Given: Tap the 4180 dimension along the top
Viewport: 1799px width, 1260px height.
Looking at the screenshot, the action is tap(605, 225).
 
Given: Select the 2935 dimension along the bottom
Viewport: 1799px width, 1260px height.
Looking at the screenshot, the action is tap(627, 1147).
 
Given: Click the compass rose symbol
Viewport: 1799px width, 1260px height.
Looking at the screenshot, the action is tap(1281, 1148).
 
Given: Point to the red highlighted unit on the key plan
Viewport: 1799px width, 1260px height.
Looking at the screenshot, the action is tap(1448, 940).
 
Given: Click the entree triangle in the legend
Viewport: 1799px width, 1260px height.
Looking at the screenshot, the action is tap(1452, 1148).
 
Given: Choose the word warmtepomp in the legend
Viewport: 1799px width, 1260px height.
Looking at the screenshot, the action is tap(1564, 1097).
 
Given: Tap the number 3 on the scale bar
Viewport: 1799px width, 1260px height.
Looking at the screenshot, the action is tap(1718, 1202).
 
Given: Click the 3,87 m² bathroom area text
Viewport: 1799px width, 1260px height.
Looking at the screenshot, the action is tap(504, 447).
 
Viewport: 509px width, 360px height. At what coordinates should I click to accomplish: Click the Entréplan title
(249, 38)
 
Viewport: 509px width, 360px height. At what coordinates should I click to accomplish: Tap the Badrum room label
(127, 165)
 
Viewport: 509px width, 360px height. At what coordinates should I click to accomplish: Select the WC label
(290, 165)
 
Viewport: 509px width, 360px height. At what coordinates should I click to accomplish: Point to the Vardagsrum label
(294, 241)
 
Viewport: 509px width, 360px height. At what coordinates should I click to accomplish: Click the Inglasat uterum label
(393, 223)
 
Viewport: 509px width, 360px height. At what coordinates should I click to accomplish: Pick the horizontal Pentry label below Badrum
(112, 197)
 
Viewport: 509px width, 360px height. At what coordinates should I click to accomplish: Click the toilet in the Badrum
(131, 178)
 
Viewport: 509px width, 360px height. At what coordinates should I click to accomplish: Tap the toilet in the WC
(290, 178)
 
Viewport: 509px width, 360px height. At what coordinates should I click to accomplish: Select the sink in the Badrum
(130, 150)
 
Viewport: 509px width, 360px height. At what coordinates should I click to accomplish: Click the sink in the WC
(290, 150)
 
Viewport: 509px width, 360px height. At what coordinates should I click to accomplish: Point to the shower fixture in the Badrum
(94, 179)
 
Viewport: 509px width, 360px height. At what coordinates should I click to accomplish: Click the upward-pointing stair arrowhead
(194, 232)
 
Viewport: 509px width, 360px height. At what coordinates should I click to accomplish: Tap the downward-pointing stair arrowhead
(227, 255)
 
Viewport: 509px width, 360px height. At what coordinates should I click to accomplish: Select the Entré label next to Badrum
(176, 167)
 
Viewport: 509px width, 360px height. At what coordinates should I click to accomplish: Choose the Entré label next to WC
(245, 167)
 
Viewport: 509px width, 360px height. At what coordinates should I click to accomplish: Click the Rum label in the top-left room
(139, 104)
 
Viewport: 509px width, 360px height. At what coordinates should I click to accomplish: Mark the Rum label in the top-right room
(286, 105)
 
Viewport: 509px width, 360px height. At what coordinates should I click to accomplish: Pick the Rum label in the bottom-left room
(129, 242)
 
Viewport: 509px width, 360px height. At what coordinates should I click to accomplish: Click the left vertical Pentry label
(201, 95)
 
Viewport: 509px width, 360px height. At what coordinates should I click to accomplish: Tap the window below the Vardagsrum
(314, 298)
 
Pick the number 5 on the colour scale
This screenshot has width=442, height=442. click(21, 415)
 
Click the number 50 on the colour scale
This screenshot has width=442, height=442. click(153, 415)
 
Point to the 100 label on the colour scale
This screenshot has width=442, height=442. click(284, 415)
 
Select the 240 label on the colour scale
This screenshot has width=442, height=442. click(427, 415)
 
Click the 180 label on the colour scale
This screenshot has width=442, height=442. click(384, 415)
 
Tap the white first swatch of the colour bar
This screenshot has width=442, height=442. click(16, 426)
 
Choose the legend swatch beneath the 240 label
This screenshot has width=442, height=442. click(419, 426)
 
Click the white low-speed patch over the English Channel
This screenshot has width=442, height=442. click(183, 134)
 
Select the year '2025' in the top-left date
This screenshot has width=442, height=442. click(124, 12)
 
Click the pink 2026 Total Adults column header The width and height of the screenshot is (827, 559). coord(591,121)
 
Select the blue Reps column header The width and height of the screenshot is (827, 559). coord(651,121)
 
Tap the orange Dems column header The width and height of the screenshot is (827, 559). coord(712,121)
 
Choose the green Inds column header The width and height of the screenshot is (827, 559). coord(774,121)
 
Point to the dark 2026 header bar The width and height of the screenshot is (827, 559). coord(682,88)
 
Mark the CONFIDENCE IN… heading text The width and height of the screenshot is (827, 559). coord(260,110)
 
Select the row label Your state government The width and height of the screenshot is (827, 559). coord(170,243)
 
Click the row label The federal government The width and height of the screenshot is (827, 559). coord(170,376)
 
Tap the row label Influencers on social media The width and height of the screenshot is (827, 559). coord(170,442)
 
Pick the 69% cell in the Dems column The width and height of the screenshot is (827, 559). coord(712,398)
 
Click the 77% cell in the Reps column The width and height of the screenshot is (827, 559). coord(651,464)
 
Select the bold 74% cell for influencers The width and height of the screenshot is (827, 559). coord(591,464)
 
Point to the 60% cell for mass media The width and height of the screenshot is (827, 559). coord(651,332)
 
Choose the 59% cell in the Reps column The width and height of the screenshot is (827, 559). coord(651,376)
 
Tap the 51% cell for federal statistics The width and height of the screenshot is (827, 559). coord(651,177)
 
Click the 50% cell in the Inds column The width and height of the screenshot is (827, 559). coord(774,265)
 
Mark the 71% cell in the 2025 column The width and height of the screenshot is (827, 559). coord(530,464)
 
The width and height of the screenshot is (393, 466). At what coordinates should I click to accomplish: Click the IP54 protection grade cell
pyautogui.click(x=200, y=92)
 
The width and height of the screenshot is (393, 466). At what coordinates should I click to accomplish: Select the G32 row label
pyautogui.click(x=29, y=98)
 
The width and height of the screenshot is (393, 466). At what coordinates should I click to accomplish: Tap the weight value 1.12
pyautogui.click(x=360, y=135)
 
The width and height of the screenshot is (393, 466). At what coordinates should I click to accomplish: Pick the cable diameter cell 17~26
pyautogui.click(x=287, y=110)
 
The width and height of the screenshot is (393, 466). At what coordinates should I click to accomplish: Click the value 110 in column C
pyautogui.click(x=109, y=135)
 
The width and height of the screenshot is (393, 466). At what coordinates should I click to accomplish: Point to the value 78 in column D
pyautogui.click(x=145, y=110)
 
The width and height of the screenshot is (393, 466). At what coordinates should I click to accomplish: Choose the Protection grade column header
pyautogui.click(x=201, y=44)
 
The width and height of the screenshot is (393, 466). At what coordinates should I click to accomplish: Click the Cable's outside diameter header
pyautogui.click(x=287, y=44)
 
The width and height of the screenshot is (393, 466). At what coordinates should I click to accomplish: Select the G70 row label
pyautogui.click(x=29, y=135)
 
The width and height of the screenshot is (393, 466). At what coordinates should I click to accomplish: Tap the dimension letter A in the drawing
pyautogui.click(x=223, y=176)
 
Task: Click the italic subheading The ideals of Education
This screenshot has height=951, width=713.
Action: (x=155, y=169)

————

:: LA DEMANDE ::
Reproduisez sous forme de tableau Markdown les lignes du listing, en commençant par celle qui contient « upward-pointing stair arrowhead » et en allant jusqu'à celle qui contient « This screenshot has width=442, height=442. click(183, 134) », toutes deux comprises. Omettez les lignes vides et utilisez deux colonnes intitulées « N° » et « Ligne ».

:: RÉSULTAT FINAL ::
| N° | Ligne |
|---|---|
| 1 | Viewport: 509px width, 360px height. At what coordinates should I click to accomplish: Click the upward-pointing stair arrowhead |
| 2 | (194, 232) |
| 3 | Viewport: 509px width, 360px height. At what coordinates should I click to accomplish: Tap the downward-pointing stair arrowhead |
| 4 | (227, 255) |
| 5 | Viewport: 509px width, 360px height. At what coordinates should I click to accomplish: Select the Entré label next to Badrum |
| 6 | (176, 167) |
| 7 | Viewport: 509px width, 360px height. At what coordinates should I click to accomplish: Choose the Entré label next to WC |
| 8 | (245, 167) |
| 9 | Viewport: 509px width, 360px height. At what coordinates should I click to accomplish: Click the Rum label in the top-left room |
| 10 | (139, 104) |
| 11 | Viewport: 509px width, 360px height. At what coordinates should I click to accomplish: Mark the Rum label in the top-right room |
| 12 | (286, 105) |
| 13 | Viewport: 509px width, 360px height. At what coordinates should I click to accomplish: Pick the Rum label in the bottom-left room |
| 14 | (129, 242) |
| 15 | Viewport: 509px width, 360px height. At what coordinates should I click to accomplish: Click the left vertical Pentry label |
| 16 | (201, 95) |
| 17 | Viewport: 509px width, 360px height. At what coordinates should I click to accomplish: Tap the window below the Vardagsrum |
| 18 | (314, 298) |
| 19 | Pick the number 5 on the colour scale |
| 20 | This screenshot has width=442, height=442. click(21, 415) |
| 21 | Click the number 50 on the colour scale |
| 22 | This screenshot has width=442, height=442. click(153, 415) |
| 23 | Point to the 100 label on the colour scale |
| 24 | This screenshot has width=442, height=442. click(284, 415) |
| 25 | Select the 240 label on the colour scale |
| 26 | This screenshot has width=442, height=442. click(427, 415) |
| 27 | Click the 180 label on the colour scale |
| 28 | This screenshot has width=442, height=442. click(384, 415) |
| 29 | Tap the white first swatch of the colour bar |
| 30 | This screenshot has width=442, height=442. click(16, 426) |
| 31 | Choose the legend swatch beneath the 240 label |
| 32 | This screenshot has width=442, height=442. click(419, 426) |
| 33 | Click the white low-speed patch over the English Channel |
| 34 | This screenshot has width=442, height=442. click(183, 134) |